## SUMBER
---+---

Dalam Islam kaidah atau aturan mengenai pemakaman diatur dalam syariah
yang didasarkan pada Al Quran dan Al Hadits. Beberapa hadits Nabi Muhammad Saw,
antara lain menyebutkan: Dari Jabir: “Rasulullah Saw. Telah melarang menembok kubur, duduk di atasnya, dan membuat rumah di atasnya”. (Riwayat Ahmad dan Muslim).
Hadits tersebut dengan jelas memperlihatkan bahwa dalam Islam bangunan makam
hendaknya sesederhana mungkin, sebatas ada tanda bagi tokoh yang dimakamkan.
Adapun pembuatan makam yang berlebihan merupakan hal yang mubazir dan makruh
hukumnya.
Dari sisi bangunan, makam terbagi atas tiga bagian yang saling melengkapi.
Itu terdiri dari jirat, nisan, dan cungkub. Jirat sebagai bagian dasar memiliki bentuk segi
empat dengan berbagai variasinya. Di bagian atas jirat, yakni pada bagian utara dan
selatannya terdapat nisan. Tampilan nisan berbeda-beda, dengan hiasan beraneka
ragam. Nisan sendiri dapat dibagi menjadi tiga bagian, yaitu kepala, bagian badan, dan
38 BPA-MDN No. 22/ 2009
bagian kaki. Kemudian tentang cungkub juga beraneka ragam, mulai dari yang sangat
sederhana dengan tiang di keempat sudutnya tanpa dinding sampai pada bentuk lain
yang sangat mewah.
Nisan merupakan indikator untuk melihat keanekaragaman maupun
penyebarannya. Nisan merupakan objek arkeologis yang menarik mengingat
kemampuannya untuk mempelajari beberapa aspek kehidupan masa lalu, di antaranya
adalah mengetahui gaya-gaya tertentu serta wilayah persebarannya. Adanya dua
unsur itu membuka jalan bagi upaya mengetahui lebih dalam lagi tentang
hubungan/interaksi masyarakat pendukungnya.
Kompleks makam yang dalam hal ini dijadikan sebagai objek penelitian adalah
Kompleks Makam Raja-Raja Karang, Bukit Tempurung, Sultan Nashir, Tengku
Derahad, Raja-Raja Sungai Iyu, Tengku Ampon Raja Banta Ahmad, dan Kompleks
Makam Cina. Beberapa kompleks makam tersebut dapat digolongkan menurut status
orang yang dimakamkan, menjadi: kompleks makam raja-raja, kompleks makam
ulama, dan kompleks makam asing, dalam hal ini adalah kompleks makam orang
Tionghoa.

---+---

## KUTIPAN MATERI
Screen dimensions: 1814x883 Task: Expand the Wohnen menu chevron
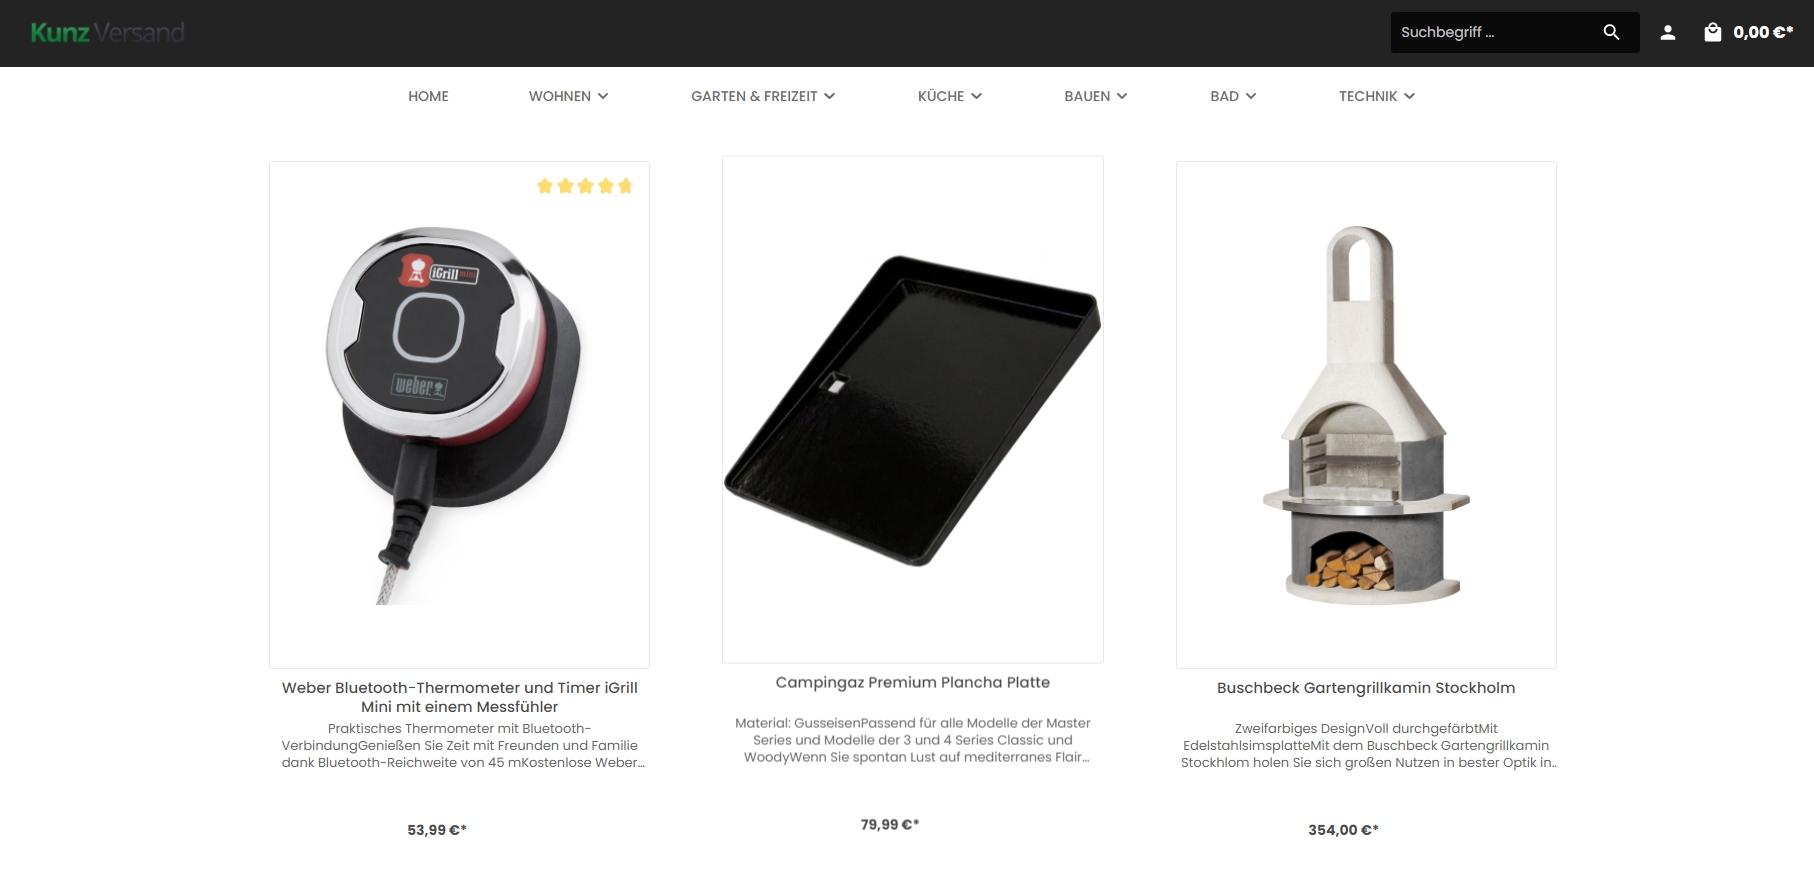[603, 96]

---+---

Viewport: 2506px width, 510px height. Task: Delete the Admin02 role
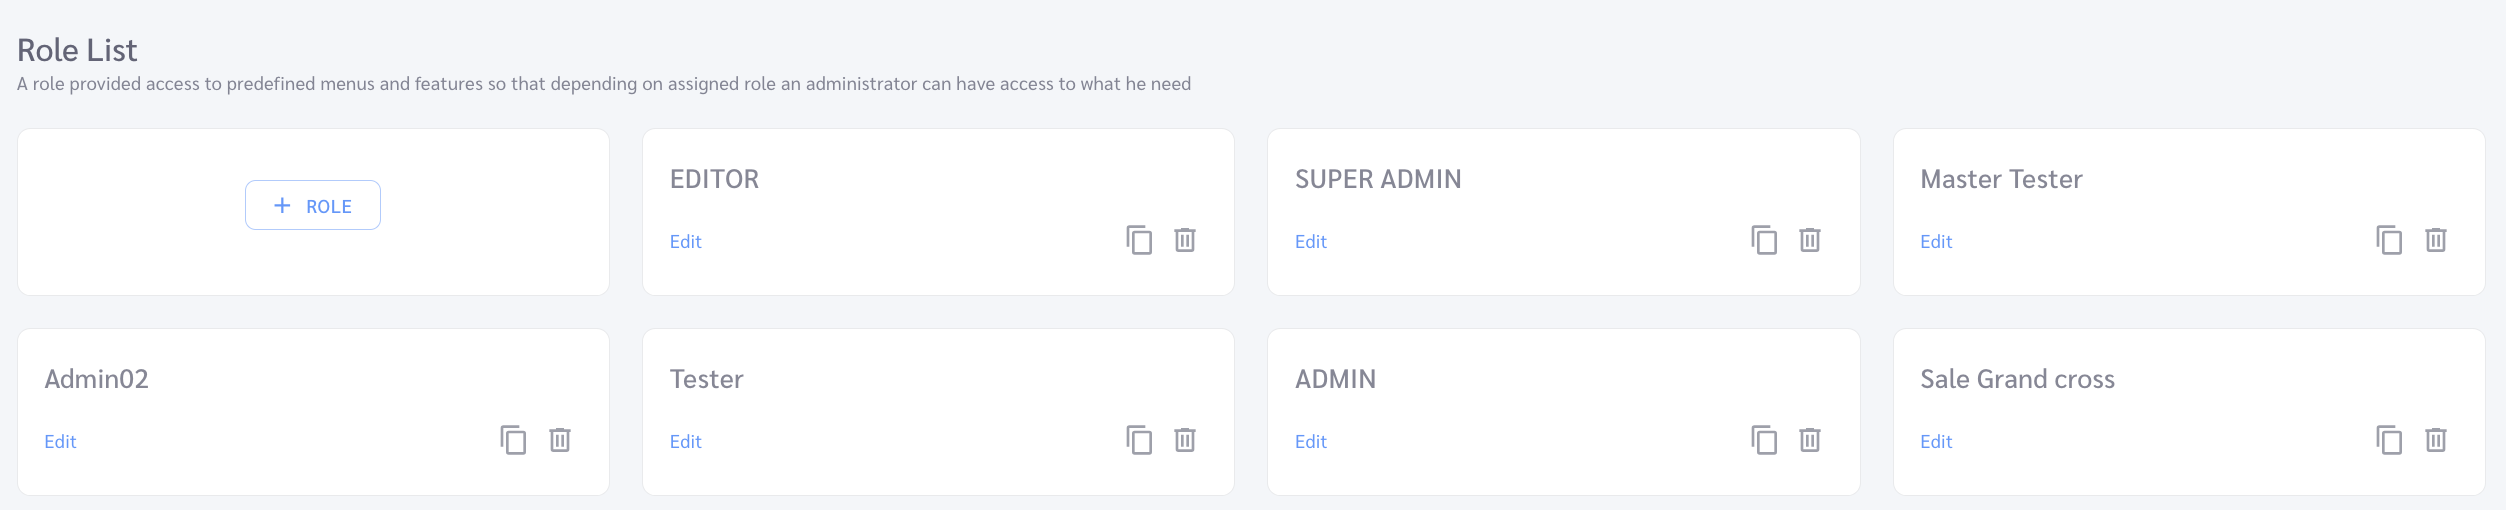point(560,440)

---+---

## KUMPULAN TUGAS
1 – Menurut teks tentang makam dalam Islam, terdiri atas bagian apa saja bangunan makam?
2 – Tuliskan lanjutan teks tentang makam dalam Islam, dimulai setelah kalimat terakhirnya.

## JAWABAN
1 – Bangunan makam terdiri atas jirat, nisan, dan cungkub.

2 –
Secara umum, dilihat dari penataan tempatnya, kompleks makam raja-raja
sengaja dipisahkan dari tempat pemakaman umum. Batas antara makam raja-raja dan
pemakaman umum dapat berupa bangunan ataupun tembok. Nisan pada makam-
makam tersebut terbuat dari batu marmer yang dapat digolongkan ke dalam tipe Batu
Aceh. Adapun bentuk dari nisan-nisan tersebut adalah bentuk gada dan pipih dengan
beberapa modifikasi. Bentuk nisan dengan tipe Batu Aceh tersebut juga berhubungan
dengan latar sejarah politik yang terjadi pada Kerajaan Tamiang dan kaitannya dengan
Kerajaan Aceh pada masa lalu.
Pembatasan nisan tokoh/ulama yang diduga sebagai penyebar agama Islam
di wilayah Tamiang, dalam hal ini adalah makam Tengku Derahad, dan makam Sultan
Nashir, juga serupa. Nisan-nisan tersebut juga ditempatkan pada tempat khusus. Pada
makam Kompleks Makam Tengku Derahad, karena kompleks pemakaman ini masih
digunakan sampai sekarang, maka makam Tengku Derahad dibatasi dengan sebuah
tembok keliling, walaupun sebenarnya hanya bertujuan untuk menunjukkan
keberadaan makam tersebut. Pada kompleks makam Sultan Nashir, yang terletak di
39 BPA-MDN No. 22/ 2009
atas bukit, jelas sekali bahwa kompleks makam ini cukup eksklusif sehingga tidak
mengherankan bila kompleks pemakaman ini tidak lagi digunakan pada saat sekarang.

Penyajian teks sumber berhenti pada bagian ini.